4) I'll finally live by the phrase "Fool me once, shame on you. Fool me twice, I'll realize I'm a fucking idiot."
5) I will find the artistic integrity in Jersey Shore, Keeping with the Kardashians, and Teen Moms.
6) I will perform in Spiderman the Musical without getting injured.
7) Become a copy of another celebrity other than Jeremy Piven. Maybe Wendy Williams.
8) Dedicate my year to finding a cure to Bieber Fever.
9) Get on the cover of People Magazine's World's Sexiest Man.
10) Win the Pulitzer, Nobel, Tony, Emmy, Grammy, and Academy. But piss on the Golden Globes.
11) Convert at least 10 people to SiriusXM satellite radio because normal radio is a big pile of steaming dung.

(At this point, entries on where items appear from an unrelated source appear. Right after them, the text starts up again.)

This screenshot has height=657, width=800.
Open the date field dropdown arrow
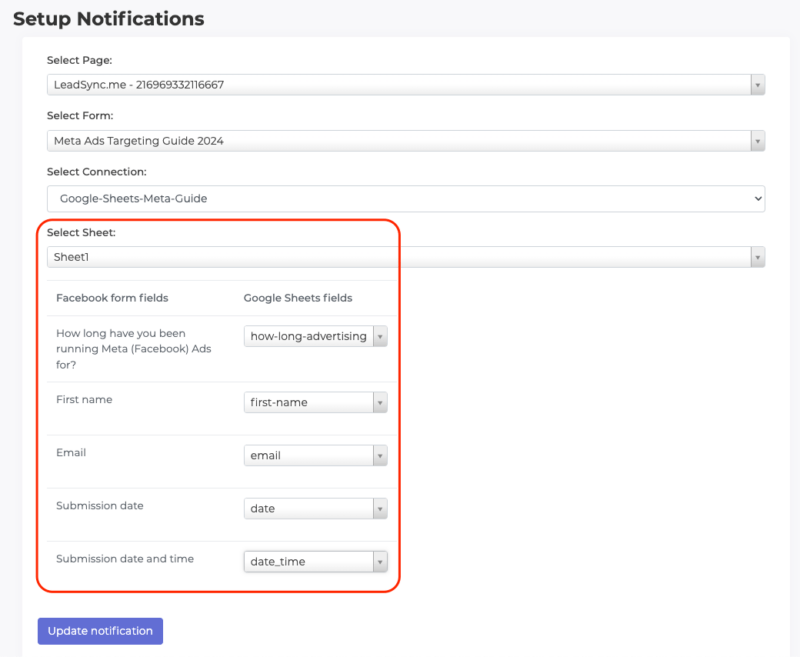coord(380,508)
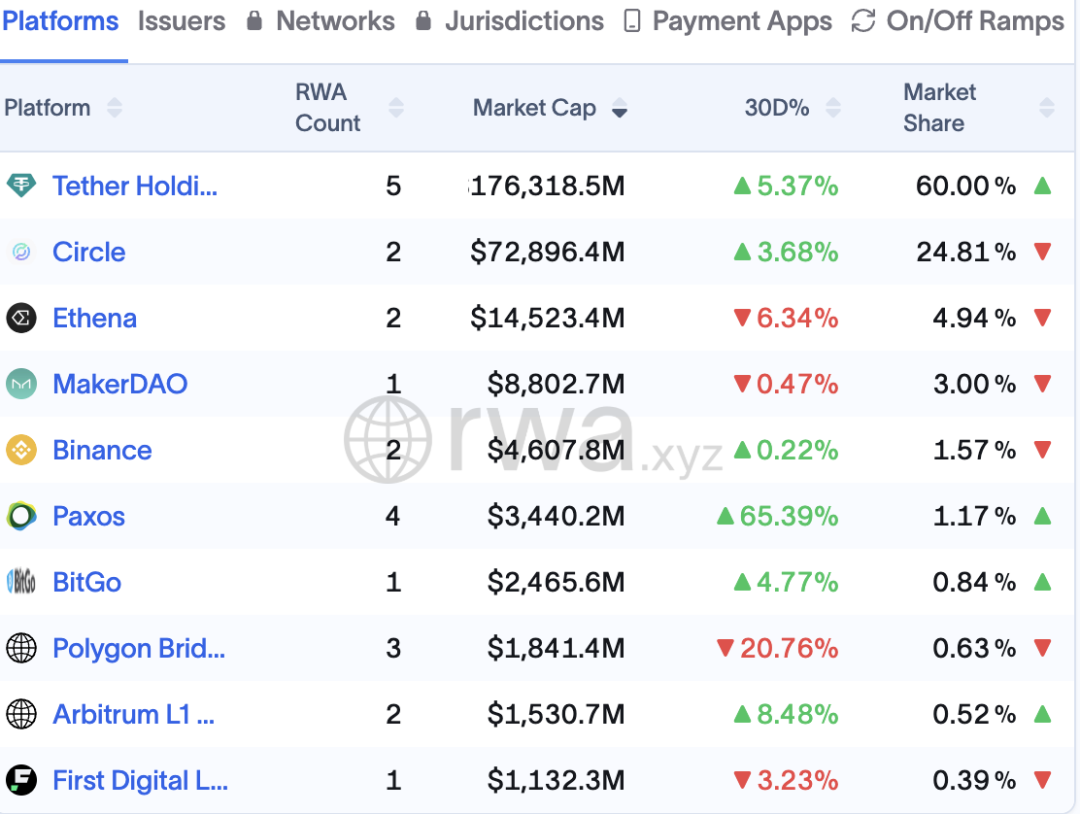This screenshot has width=1080, height=814.
Task: Click the Ethena logo icon
Action: 21,318
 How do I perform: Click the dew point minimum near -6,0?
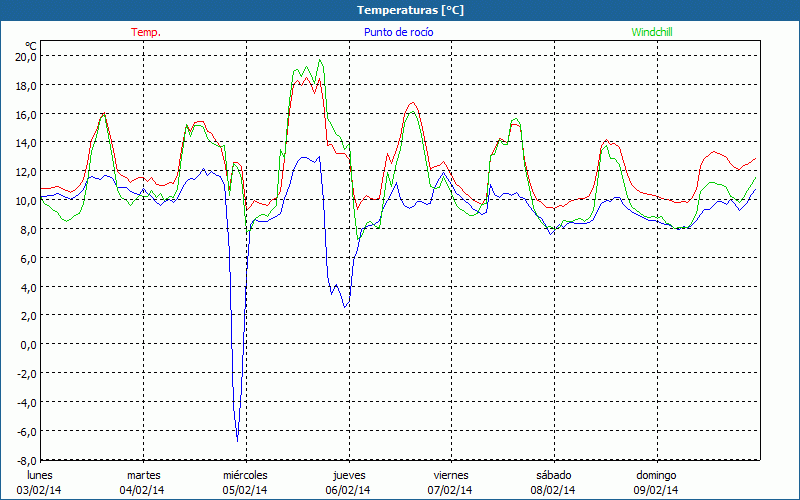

12) Sell my stuff to a tattoo parlor.
13) Find the spirit of Groundhog's Day in my heart.
14) Avoid my birthday.
15) Figure a way out to express to my parents that they are 95% of the reason I am where I am and that I can survive through each day.
16) Oh.....win an AVN award
17) Just like every year, get a part in a movie that they will make an action figure of my character
18) Kill Osama Bin Laden
19) Convince the godhatesfags.com idiots that one of their children is gay and watch the comedy pursue.
20) Sign with the Miami Heat
21) Somehow convince people that even though I can't drink for medical purposes, I'm no different than other people I know.
22) Invent a device that is an ipod, blu ray, i phone, automobile, house, and sex machine all in one.
23) Stand on the floor of congress and look at both parties and say "You both suck. There are millions of people who are counting on you. Take an acting class and learn how to collaborate"
24) Make a perfect souffle cake
25) See the Grand Canyon
26) Pick all 65 games correctly in a March Madness bracket bet.
27) Be able to recite every line that Shakespeare wrote from memory.
28) Take the self conscience, low self esteem, and judgement side of my brain and throw it out the window, hopefully it lands on Osama Bin Laden, and kill them both.
29) Maybe give Kaley Cuoco a chance, she is constantly wanting me. It gets tiresome.
30) Get in the kind of shape that people mistake me for Ryan Reynolds with Jeremy Piven's face and acting technique. Or Wendy Williams.
31) Prepare to run a marathon in 2012.
32) Start taking headshots for actors
33) Find the nuances in everything and keep my passion for human beings, fitness, the arts, and education going. Try to spread my knowledge and experience and soak in those of others so that we as a community can make the world a better, happier, smarter, and artistic place to live.
34) Try to change the world, one day at a time.

So here's to a new year. Our default day that we say we have a new slate. Why it's this day and can't be any day of the year to make that decision is beyond me. To health, happiness, security, family, friendship, trust, education, taking chances, optimism, love, and creating through all of the days of 2011.